Cleaning Service Contractor Pricing

Interested in hearing your feedback on my pricing model to pay my cleaners. I own a small Air Bnb and residential cleaning business. It started as something I did for extra change when I got laid off and has recently grown beyond what I can reasonable handle on my own. I’m of the mind to really be entrepreneurial about this and start trying to scale.

A lot of my Airbnb clients have 1-2 bedroom units that can be cleaned within 2 hours. My residential are your standard 3-4 bed homes that take around 3-4 depending. My clients have expressed that their frustration is the unreliability and high cancellation rate of cleaners. The like that I show up on time but also that I’m fast. There have been multiple times where I’ve been able to get their unit done and they can put it back up for a same day booking.

I’d like to target my pay rate to attract efficient and reliable cleaners but also be profitable. My overhead is near nothing, with maybe $50-100 a month in supplies. I’m not currently advertising outside of word of mouth and cold calling. I have 30 or so jobs a month.

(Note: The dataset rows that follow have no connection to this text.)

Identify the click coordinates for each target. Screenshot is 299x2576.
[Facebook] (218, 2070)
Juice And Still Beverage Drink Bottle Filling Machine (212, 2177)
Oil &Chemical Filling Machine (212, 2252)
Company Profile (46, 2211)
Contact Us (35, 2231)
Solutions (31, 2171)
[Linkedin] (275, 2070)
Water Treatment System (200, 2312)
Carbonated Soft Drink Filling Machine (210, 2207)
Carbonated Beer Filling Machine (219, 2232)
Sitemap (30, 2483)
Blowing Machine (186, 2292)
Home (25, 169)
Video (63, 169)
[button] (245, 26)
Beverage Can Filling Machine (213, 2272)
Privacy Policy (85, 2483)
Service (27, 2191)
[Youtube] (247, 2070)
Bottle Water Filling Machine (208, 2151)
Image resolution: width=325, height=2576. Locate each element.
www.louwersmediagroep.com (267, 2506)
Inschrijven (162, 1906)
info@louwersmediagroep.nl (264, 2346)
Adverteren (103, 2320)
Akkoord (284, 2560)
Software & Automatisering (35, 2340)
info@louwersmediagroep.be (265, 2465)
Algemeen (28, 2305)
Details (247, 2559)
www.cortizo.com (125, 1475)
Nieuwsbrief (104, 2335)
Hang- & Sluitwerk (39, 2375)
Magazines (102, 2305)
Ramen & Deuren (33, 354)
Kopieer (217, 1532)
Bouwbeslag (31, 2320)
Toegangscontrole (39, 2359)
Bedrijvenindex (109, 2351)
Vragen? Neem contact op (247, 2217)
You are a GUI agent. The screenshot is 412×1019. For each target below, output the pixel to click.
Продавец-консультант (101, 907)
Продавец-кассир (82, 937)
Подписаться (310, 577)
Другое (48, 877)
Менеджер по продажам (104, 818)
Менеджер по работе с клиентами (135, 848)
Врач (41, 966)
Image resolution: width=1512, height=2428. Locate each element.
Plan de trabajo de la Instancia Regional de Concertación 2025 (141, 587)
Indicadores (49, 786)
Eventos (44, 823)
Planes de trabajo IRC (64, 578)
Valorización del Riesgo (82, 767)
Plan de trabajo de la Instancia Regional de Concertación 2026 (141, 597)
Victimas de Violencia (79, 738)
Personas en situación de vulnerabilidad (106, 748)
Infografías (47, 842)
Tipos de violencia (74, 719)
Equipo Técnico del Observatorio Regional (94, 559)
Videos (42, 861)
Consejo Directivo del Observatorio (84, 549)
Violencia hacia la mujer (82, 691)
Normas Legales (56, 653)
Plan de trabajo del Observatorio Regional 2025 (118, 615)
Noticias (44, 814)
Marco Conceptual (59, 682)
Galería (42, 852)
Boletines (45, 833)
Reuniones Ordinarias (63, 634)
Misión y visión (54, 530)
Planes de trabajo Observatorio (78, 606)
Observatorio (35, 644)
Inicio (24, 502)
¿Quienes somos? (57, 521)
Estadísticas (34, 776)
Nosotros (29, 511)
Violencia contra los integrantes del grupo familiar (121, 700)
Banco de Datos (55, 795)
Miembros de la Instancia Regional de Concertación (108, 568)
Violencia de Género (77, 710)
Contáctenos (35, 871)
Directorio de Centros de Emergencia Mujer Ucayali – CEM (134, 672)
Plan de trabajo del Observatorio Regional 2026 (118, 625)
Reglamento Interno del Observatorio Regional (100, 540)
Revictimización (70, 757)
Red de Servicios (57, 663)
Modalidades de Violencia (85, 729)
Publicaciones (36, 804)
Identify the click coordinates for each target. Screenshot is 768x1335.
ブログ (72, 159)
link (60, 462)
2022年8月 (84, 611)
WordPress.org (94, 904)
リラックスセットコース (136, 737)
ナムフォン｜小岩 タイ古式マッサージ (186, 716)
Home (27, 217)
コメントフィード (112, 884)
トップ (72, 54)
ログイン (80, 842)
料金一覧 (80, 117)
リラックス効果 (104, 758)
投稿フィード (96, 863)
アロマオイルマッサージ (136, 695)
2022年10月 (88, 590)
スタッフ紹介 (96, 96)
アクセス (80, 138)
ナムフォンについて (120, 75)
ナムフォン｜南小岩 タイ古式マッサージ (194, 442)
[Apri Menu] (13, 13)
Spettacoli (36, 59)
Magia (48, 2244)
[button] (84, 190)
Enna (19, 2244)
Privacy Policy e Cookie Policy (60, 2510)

For pay, I’m thinking of doing per job vs per hour, cleaner is paid half what I charge the client. My thought is this incentivizes the cleaners to do an excellent but quick job to maximize their hourly rate. So for example a cleaner might get paid $50 for a 2 bed unit.

Thoughts? Is that a fair wage for the job and do those margins make sense for me?
 
@littlemelittleu2 If you’re paying by the job, make sure to put in their contract that they are responsible for go-backs on their own dime. If you pay by the job and pay them to go back and fix mistakes, they have no incentive to do a good job. Even with the go backs being on them, you’ll need to hire high quality people who actually care, if you hope to maintain good quality.
 
@littlemelittleu2 To clarify, you are currently doing the cleaning yourself to this point and you’re thinking you can grow your business? If that’s the case, then you must hire employees, even if they are part-time. (Assuming you’re in the U.S., this is an IRS requirement) You can “outsource” the cleaning to another cleaning company, not an individual. That company can be a solo operation but they must operate a real business AND work for others. In most of these cases you’re going to have a 70/30 slit with them if not more to them. Otherwise they are just going to cut you out or not show up or do poor work or all of those things.

Hire people, build a real company so that the quality business you have on your own grows in the example you’re setting.
 
@pastorpontibus Yes I’m currently solo owner and operator. I put a few feelers out and got another two steady Airbnb clients that are wanting to give me more work.

I see what you’re saying and that makes sense. Thanks!
 
@betty129 Hi! I started off on websites like Care.com and next door for residential cleaning. I just responded to every ad looking for a cleaner. I gave them business cards to give out and offered discounts for customers that booked me by their referral. One of those referrals was a STR property management group and that’s how I got into Airbnb. I recently locked down two new BnB clients. For that I googled “STR property managers near me” read their reviews and picked the top to mid rated, then emailed a few a day. If I didn’t hear back within a week, I called. Of the 20 I messaged, 5 responded and 2 booked me. Once I get some help I’ll repeat until I hit my revenue goal.
 
@littlemelittleu2 that’s awesome thanks for your reply!
on care.com you just replied saying i offer cleaning services outside of care.com? how many clients were you getting off care.com if you don’t mind me asking. i’m having a lot of trouble acquiring clients. lead flow is so tough
 
@betty129 Yes I just replied to every ad within a 10 mile radius of me. I typed up a quick pitch and sent it. Care was tough. There a lot of tire kickers. I just have sent 50+ pitches and got 3 clients. I had better luck on Nextdoor. It pays to be personal instead of just saying “Call me! xxx-xxx-xxxx” I would message “sending you a dm with rates” and then dm my same sales pitch plus a prelim quote based on their needs. I always said first clean is 10% off and that usually worked. I’ve gotten 10 or so clients from Nextdoor. I personally don’t see value in paying for leads since there’s no guarantee of landing the job and there’s about the same competition. Door to door has also been successful.
 
@littlemelittleu2 great points here. I post regularly on nextdoor but haven’t gotten any calls or bookings. I do google local service ads but I’ve only landed one client out of the 3 calls i’ve gotten. sort out of ideas and playing the waiting game i guess.
 
@betty129 Yeah you just kind of have to be relentless and persistent. I blocked out 20-30 minutes a day to send out messages. That way I don’t kill myself obsessing over it. It’s a game of numbers. Eventually something is going to stick. And once you get a client treat them well and incentivize them to refer you. Word of mouth has been what’s gotten me to this point. Good luck!